--- Activity ---
The answer must be an exact reproduction of the lines from the start of the records below through the line containing "Open the Beats warp mode dropdown", and nothing more.

[Records drawn from a dataset]
----

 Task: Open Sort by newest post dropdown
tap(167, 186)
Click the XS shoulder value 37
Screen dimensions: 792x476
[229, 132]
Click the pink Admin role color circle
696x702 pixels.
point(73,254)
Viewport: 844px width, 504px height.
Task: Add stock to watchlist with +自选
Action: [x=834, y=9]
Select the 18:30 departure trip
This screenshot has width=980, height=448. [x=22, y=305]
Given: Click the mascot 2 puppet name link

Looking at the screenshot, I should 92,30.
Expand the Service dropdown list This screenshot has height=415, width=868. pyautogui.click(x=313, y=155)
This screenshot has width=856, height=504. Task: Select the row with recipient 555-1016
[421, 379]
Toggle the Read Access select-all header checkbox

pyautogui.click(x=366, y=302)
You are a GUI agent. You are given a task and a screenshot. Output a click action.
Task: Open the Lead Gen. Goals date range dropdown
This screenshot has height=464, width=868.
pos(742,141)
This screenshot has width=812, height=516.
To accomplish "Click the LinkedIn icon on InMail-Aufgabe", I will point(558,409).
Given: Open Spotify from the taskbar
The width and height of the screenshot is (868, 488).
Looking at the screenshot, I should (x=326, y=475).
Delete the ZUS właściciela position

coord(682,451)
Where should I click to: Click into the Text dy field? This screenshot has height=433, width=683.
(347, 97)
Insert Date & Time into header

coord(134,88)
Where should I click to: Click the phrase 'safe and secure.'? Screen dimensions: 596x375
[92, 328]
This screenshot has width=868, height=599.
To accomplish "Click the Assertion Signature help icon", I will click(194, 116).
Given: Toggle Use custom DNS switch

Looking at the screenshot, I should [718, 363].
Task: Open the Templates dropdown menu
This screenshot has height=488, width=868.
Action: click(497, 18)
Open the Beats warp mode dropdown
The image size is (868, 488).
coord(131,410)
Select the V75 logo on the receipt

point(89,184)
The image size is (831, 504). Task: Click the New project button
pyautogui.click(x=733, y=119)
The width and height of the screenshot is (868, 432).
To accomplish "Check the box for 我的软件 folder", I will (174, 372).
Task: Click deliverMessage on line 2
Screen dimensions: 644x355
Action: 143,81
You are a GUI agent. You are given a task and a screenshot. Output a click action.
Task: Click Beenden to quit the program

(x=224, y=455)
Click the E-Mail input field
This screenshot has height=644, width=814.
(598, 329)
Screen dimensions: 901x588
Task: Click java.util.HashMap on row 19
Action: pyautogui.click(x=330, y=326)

----

--- Problem solution ---
 Task: Open Sort by newest post dropdown
tap(167, 186)
Click the XS shoulder value 37
Screen dimensions: 792x476
[229, 132]
Click the pink Admin role color circle
696x702 pixels.
point(73,254)
Viewport: 844px width, 504px height.
Task: Add stock to watchlist with +自选
Action: [x=834, y=9]
Select the 18:30 departure trip
This screenshot has width=980, height=448. [x=22, y=305]
Given: Click the mascot 2 puppet name link

Looking at the screenshot, I should 92,30.
Expand the Service dropdown list This screenshot has height=415, width=868. pyautogui.click(x=313, y=155)
This screenshot has width=856, height=504. Task: Select the row with recipient 555-1016
[421, 379]
Toggle the Read Access select-all header checkbox

pyautogui.click(x=366, y=302)
You are a GUI agent. You are given a task and a screenshot. Output a click action.
Task: Open the Lead Gen. Goals date range dropdown
This screenshot has height=464, width=868.
pos(742,141)
This screenshot has width=812, height=516.
To accomplish "Click the LinkedIn icon on InMail-Aufgabe", I will point(558,409).
Given: Open Spotify from the taskbar
The width and height of the screenshot is (868, 488).
Looking at the screenshot, I should (x=326, y=475).
Delete the ZUS właściciela position

coord(682,451)
Where should I click to: Click into the Text dy field? This screenshot has height=433, width=683.
(347, 97)
Insert Date & Time into header

coord(134,88)
Where should I click to: Click the phrase 'safe and secure.'? Screen dimensions: 596x375
[92, 328]
This screenshot has width=868, height=599.
To accomplish "Click the Assertion Signature help icon", I will click(194, 116).
Given: Toggle Use custom DNS switch

Looking at the screenshot, I should [718, 363].
Task: Open the Templates dropdown menu
This screenshot has height=488, width=868.
Action: click(497, 18)
Open the Beats warp mode dropdown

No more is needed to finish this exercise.